Though “Woman” was pretty musically and lyrically simplistic, “The Bomber,” however, was perhaps the finest and most adventurous showcase for Walsh’s instrumentality and vocals. Not only does it startlingly merge hard-drivin’ rock with sublime slices of Ravel’s Bolero and Vince Guaraldi’s “Cast Your Fate to the Wind,” it also highlights Joe’s stellar and versatile guitar skills and his plaintive or wailing singing ability – whichever the words and mood need to convey.
The lyrics and tenor of the largely acoustic and affecting second side of James Gang Rides Again was easier for Joe Walsh to ascertain, since he wrote virtually all the songs by himself.

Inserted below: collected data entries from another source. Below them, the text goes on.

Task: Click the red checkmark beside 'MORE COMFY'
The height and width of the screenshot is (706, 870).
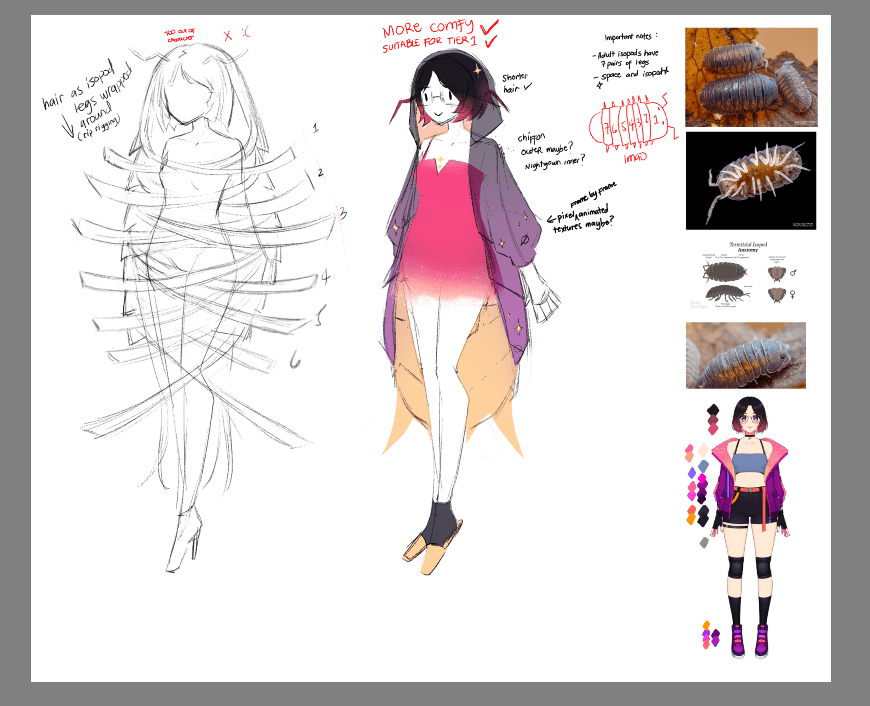Action: pyautogui.click(x=490, y=27)
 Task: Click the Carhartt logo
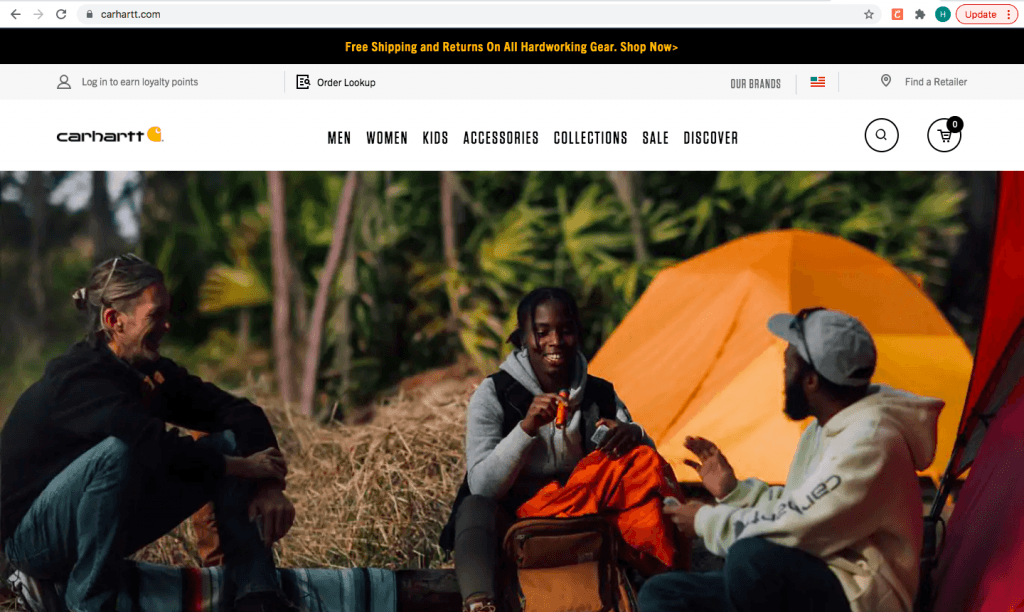point(110,135)
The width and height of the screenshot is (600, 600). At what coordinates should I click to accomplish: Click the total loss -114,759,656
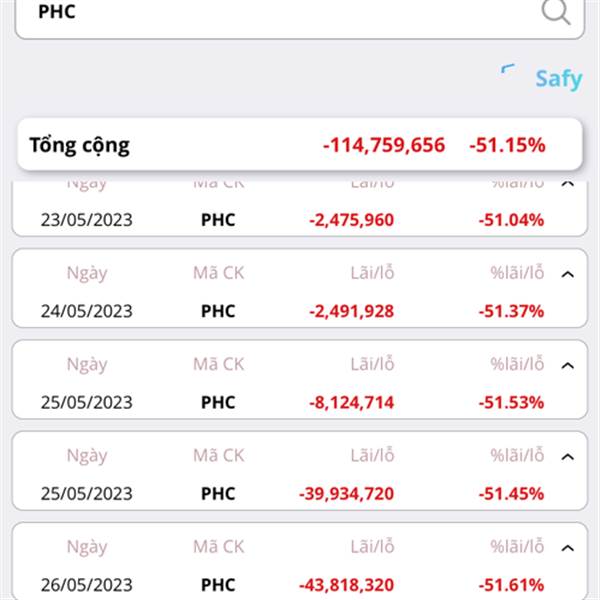click(383, 145)
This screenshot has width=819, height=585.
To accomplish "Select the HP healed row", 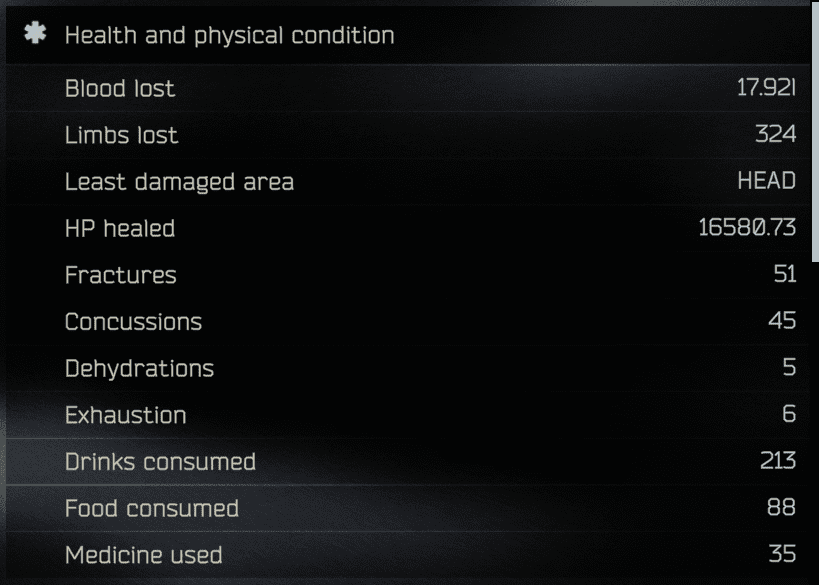I will tap(407, 228).
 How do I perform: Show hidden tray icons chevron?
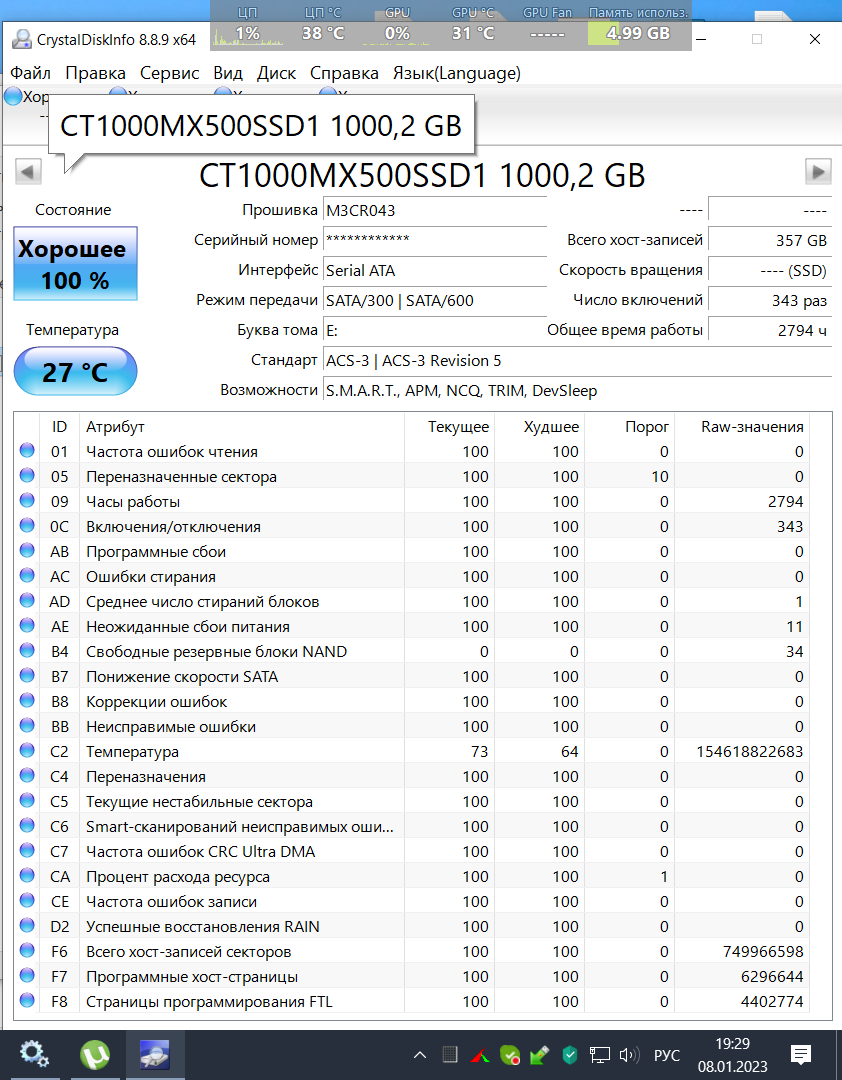click(x=420, y=1055)
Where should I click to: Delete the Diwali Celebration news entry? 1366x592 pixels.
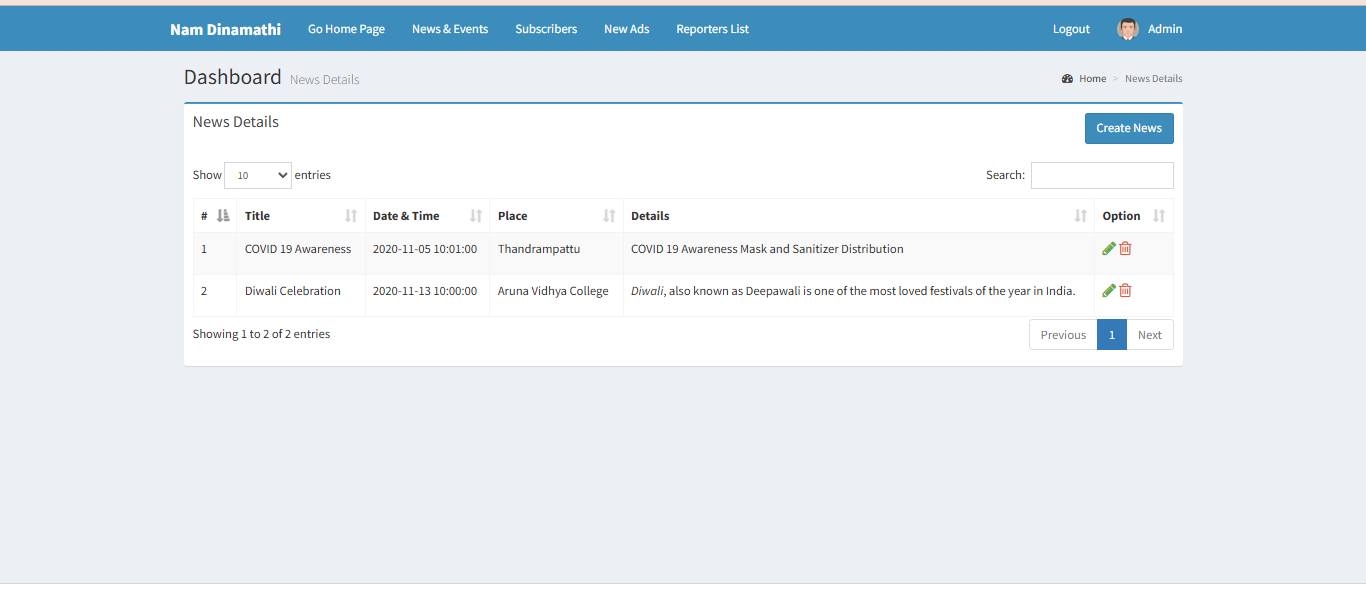(x=1125, y=291)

Kicking off with “Tend My Garden,” Joe adds shimmering piano and sings a song sung of a gray area between cautious optimism and tenuous resignation – “Nowhere, just arrivin' / Still I play the game.” “Garden Gate” and “There I Go Again” are marked by folkish and country elements, while the penultimate and reflective “Thanks” takes on more of a lyrically defeatist theme:
That's the way the world is
Get just what you can
Wake up again tomorrow
A little less a man…
It’s a stoicism that sets up the listener for the standout final track, the lamenting yet luminous “Ashes the Rain and I.” Punctuated by a stirring orchestral coda, the melancholic melodiousness is offset by the impressionistic grace of the song’s evocative lines:
Sometimes I sit and I stare at the rain
Isn't rain filled with sorrow?
Wonder if I'll see my home again
Will it be dry tomorrow?
Time passes softly and I'm a day older
But still I’m living days gone by
Ashes to ashes, the rain's turning colder
Finding tomorrow, the ashes, the rain and I
James Gang Rides Again: From “Funk #49” to “Ashes the Rain and I” – it’s all a heady, wide-ranging brew, and almost cause enough for me to have bought my own copy back in the outlaw day. And I would have certainly succumbed – had my brother not struck out on his own trail and left me his extra copy. Indeed, it was enough to pull my inner groove-meister out of a funks #1 to 48.